The title is a bit shoes and ships and sealing wax and cabbages and kings, to mangle a quotation. But it all makes sense, stay with me.

The decision to frame all the planets in the planet suite, as explained in http://beautifulmetaphor.blogspot.com
led inevitably to several other conclusions.  One is that I need to take a little break from headlong work in the studio, just to digest what's been happening in a very productive period, and to find my feet for the next pieces that need to happen.  This is while awaiting the frames on order and on their way.

So that meant learning to procrastinate a bit.  I'm not very good at this mostly, except where knives are  concerned.  I got into considering knives via Quinn, owing to a reference in her blog to Edward Espe Brown, a Zen priest and food person.  Not that I'm blaming anyone.  I'm just saying.

I do look on food as a meditative experience, and cooking as a process, not just a way of getting meals made.  So my attempt to just be, and to read a meditation/cookbook and kick back, seemed just about right for now.

So I checked out this book,  nice little essays interspersed with recipes some of which I already make, thought I'd invented, heh, nothing new etc.  But as I read, I realized after reading his chat about knives and sharpening and why you should, how can I do the process with blunt tools?   I thought, oh well.  No use just thinking about sharpening, I should just do it.  My kitchen knives are as blunt as anything. Not very Zen.

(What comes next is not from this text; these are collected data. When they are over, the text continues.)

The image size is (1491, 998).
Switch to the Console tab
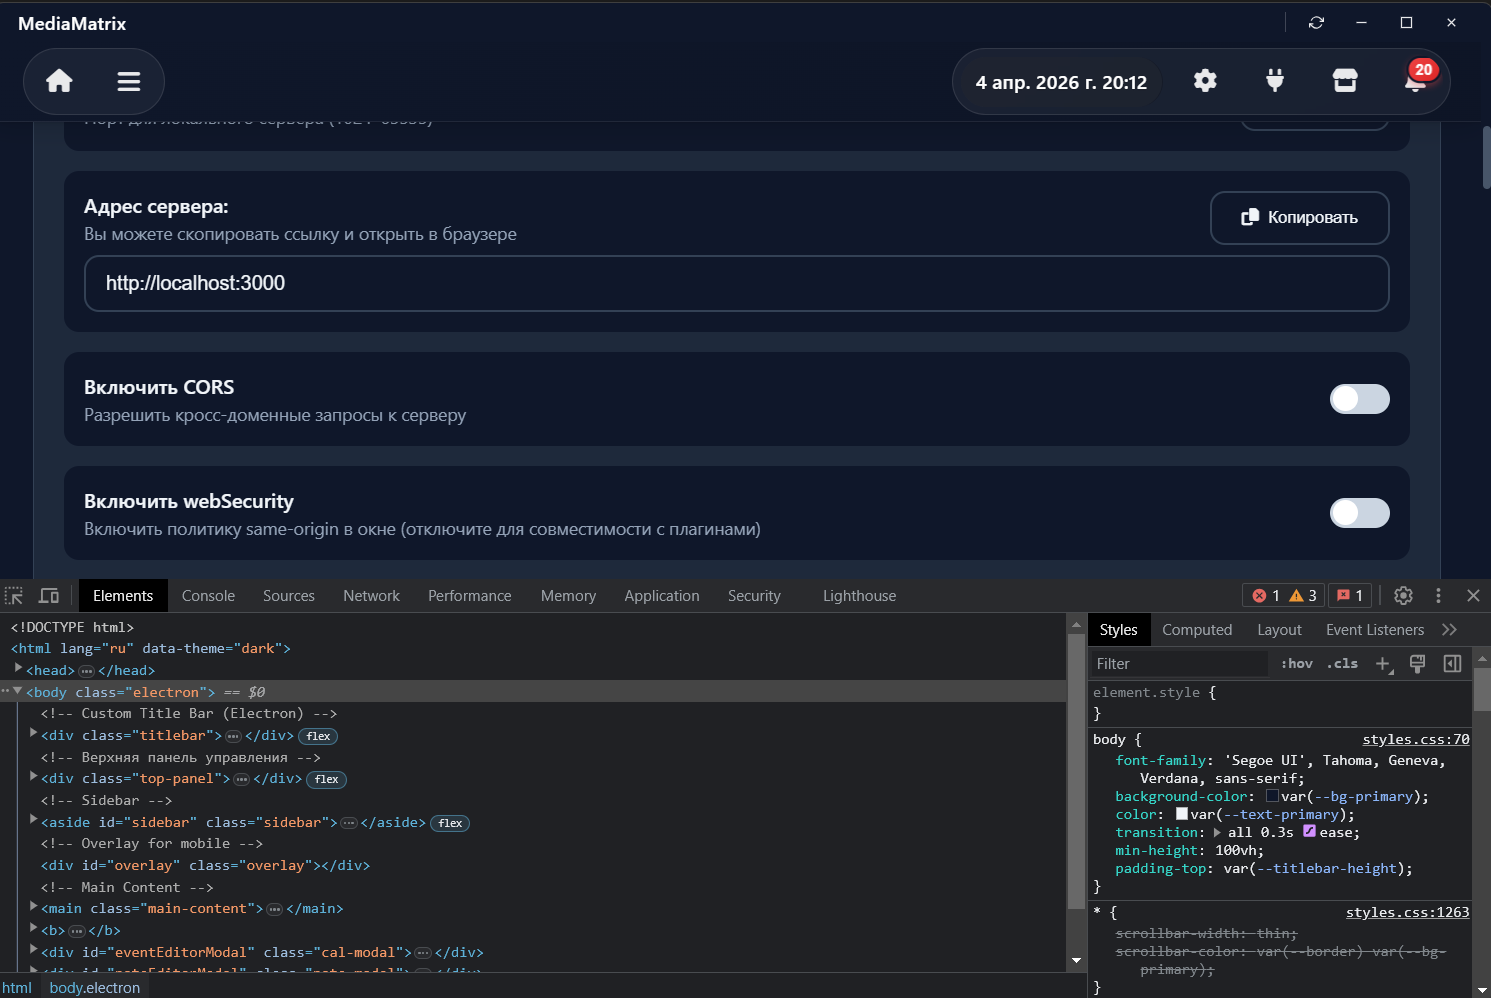pyautogui.click(x=208, y=596)
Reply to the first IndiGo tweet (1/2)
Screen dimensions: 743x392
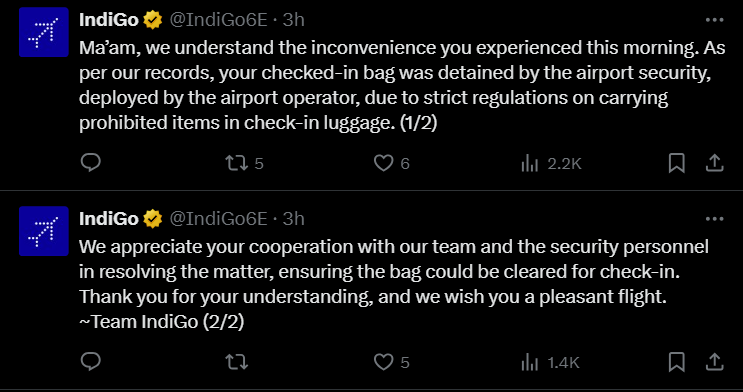click(91, 163)
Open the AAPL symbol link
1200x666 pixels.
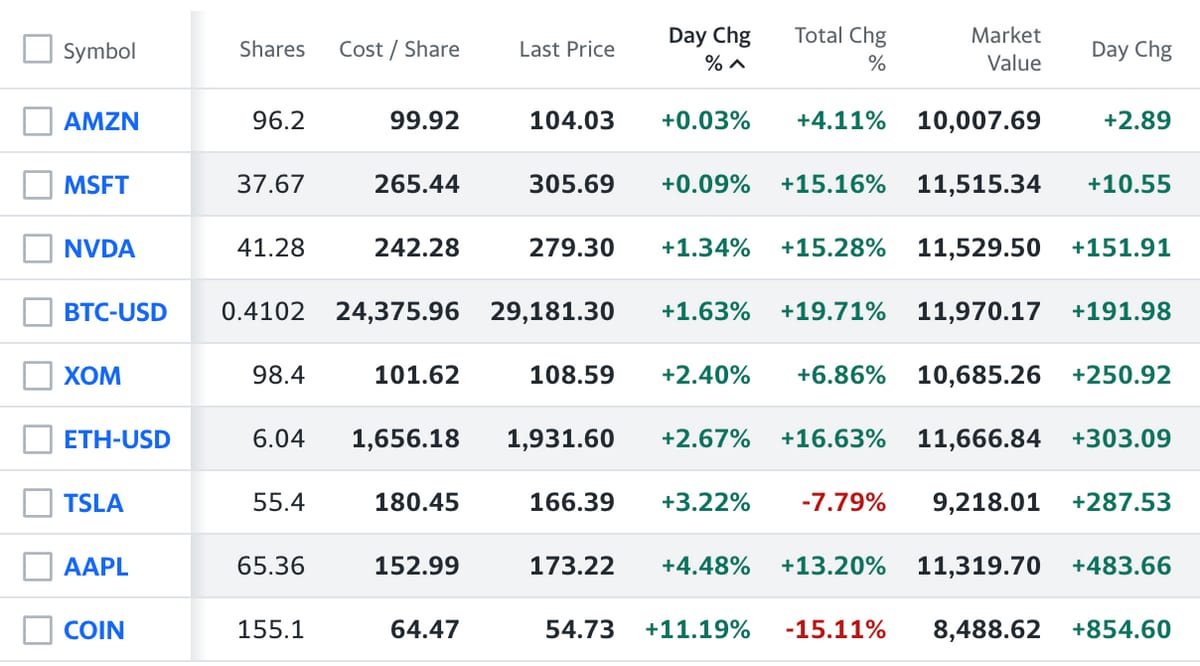(x=96, y=567)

But Inner Self insisted that it's too much to do,there are tons of knives in that drawer, can't manage, sharpener too noisy, special snowflake and so on.  Outer Self said, oh shut up and check.  How many knives to you actually use?  welllll, chef's knife, one, poultry knife, one, paring one, breadknife one.  Whereupon Outer Self pointed out that means sharpening TWO knives.  Two.  The parer is sharp, the breadknife doesn't need sharpening. All the others can go to goodwill, never used.

So Inner Self heaved a sigh, got out the sharpener and in about four minutes give or take, the knives are sharpened, put where they won't bang into anything, the drawer is sorted, and there's a batch of knives to give away.

BERJAYA


This is all your doing, Quinn, you and Brown.  The Dollivers were happy to pose with the book, far away from all the knives flashing about in the kitchen.  Anything for a quiet life.

BERJAYA


However, learning to procrastinate has now been put off for a while..but the Ds probably have a few plans afoot regarding Valentine outfits, or maybe jewelry.